-- Begin QUOTED TEXT --

You should buy one! they're fairly cheap, considering it's a mattress, and a good investment. we travel a lot so we bring our mattress with. it's inflatable so we just deflate it and wrap it up and put it in the trunk. beats sleeping on the couch when visiting family! or on the ground when going camping. we do need a small battery to plug the air compressor into though if we go out camping and stuff, but it's not so bad.

  	And sure is nice to have when it turns into 102 degrees outside and it's hottttt at night.


----------



## rockin (Jun 28, 2011)

Looks like it's white foundation for me then LOL.  That is unless I can find something much lighter than MAC's NW15


----------



## jaylilee (Jun 28, 2011)

OMG YAY! I just got my very first MSF in the mail. Refined.
  	it looks so pretty.

  	I have a feeling this is going to turn into a lifelong obsession....


----------



## WhatWouldJoanDo (Jun 28, 2011)

yes, you need to match foundation to your neck so that your face doesn't look separate from your body ie. mask effect.  Of course if foundation is too heavily applied around the outside of the face it will look like a mask too.


----------



## ssaemblog (Jun 28, 2011)

Quote:
  	 		Originally Posted by *jaylilee* 


		 			ssaemblog: nw20 is what i have for concealer, which actually looks pretty good, and by the look of your picture compared to mine, i'm way darker than you are! how did they think nw20 would match you? @[email protected]



	Mhm, I'm a heck of a lot lighter than I thought. 
  	My picture is actually a little lighter than I am IRL though 'cos it's a little edited, haha.
  	(Just changing the brightness and putting platinum colouring over it.)
  	But in my videos, I am light! I do have makeup-less faces in some videos.

  	It's the lighting, basically. Store lighting can make a person look darker and that's what happened with me. She let me choose which concealer I wanted, and in the store, 15 looked too light while 20 was just right. Not that way in natural lighting! Hahah. It was also in a Dillards so it was even darker-ish in there.

-- End QUOTED TEXT --
-- Begin EXTRACTED RECORDS --

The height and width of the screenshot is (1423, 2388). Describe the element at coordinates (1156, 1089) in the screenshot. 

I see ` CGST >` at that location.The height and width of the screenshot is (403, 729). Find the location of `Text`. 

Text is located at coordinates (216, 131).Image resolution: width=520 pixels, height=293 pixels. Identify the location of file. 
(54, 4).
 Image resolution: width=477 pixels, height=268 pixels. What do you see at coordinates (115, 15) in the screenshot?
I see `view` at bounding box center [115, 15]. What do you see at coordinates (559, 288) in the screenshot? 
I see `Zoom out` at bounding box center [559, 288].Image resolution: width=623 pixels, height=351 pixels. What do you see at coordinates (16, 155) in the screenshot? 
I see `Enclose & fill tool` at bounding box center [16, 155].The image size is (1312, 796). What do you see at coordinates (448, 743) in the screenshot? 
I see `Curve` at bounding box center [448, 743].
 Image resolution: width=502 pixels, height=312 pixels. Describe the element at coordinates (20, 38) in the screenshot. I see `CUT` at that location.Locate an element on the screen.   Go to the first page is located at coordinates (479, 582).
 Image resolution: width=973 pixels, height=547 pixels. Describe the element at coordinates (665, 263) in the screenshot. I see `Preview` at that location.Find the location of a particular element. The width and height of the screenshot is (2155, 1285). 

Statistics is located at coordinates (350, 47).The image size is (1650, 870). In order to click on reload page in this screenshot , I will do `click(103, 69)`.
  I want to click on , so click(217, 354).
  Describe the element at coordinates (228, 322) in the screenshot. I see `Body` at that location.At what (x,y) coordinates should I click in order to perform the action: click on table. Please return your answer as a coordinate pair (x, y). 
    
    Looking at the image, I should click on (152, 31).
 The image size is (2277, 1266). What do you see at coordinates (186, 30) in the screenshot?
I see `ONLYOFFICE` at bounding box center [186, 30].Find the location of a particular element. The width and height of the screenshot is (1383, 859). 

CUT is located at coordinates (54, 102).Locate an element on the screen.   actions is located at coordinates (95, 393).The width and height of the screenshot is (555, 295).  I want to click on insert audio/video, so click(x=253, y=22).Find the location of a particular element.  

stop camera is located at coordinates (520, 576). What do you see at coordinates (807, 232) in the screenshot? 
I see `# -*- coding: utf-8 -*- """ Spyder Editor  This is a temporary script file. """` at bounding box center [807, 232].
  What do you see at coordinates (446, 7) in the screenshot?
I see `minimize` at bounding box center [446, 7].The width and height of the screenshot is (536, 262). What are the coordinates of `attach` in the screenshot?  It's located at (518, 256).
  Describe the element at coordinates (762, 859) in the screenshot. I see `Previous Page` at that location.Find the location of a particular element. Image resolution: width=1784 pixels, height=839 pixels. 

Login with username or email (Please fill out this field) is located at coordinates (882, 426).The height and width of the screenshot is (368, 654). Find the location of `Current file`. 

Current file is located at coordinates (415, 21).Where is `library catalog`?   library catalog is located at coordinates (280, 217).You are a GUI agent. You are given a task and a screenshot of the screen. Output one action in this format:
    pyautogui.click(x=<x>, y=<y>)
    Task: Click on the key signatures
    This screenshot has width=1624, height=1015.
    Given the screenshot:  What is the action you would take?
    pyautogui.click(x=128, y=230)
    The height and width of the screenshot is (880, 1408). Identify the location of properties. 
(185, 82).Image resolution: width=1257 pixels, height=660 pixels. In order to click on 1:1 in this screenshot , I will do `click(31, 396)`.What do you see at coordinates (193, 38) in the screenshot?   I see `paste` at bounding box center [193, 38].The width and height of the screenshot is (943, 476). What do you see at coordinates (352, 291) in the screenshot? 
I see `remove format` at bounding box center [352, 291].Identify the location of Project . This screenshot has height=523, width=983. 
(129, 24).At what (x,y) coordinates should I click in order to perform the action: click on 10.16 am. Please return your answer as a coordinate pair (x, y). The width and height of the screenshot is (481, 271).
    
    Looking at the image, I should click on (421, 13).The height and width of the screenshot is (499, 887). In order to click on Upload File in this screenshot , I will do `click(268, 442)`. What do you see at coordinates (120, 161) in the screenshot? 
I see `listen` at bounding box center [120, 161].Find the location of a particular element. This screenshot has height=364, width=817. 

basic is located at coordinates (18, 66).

-- End EXTRACTED RECORDS --

DIRECTIVES.
(a) Repeat the forum thread word for word, starting at "It's the lighting, basically." and ending at "darker-ish in there.".
(b) In the forum thread, what does the mattress owner need in order to run the air compressor when camping?
(c) According to the forum thread, why should foundation be matched to the neck?

ANSWER SET.
(a)
It's the lighting, basically. Store lighting can make a person look darker and that's what happened with me. She let me choose which concealer I wanted, and in the store, 15 looked too light while 20 was just right. Not that way in natural lighting! Hahah. It was also in a Dillards so it was even darker-ish in there.

(b) A small battery to plug the air compressor into.

(c) Matching foundation to the neck keeps the face from looking separate from the body, which is the mask effect. The thread adds that foundation applied too heavily around the outside of the face will also look like a mask.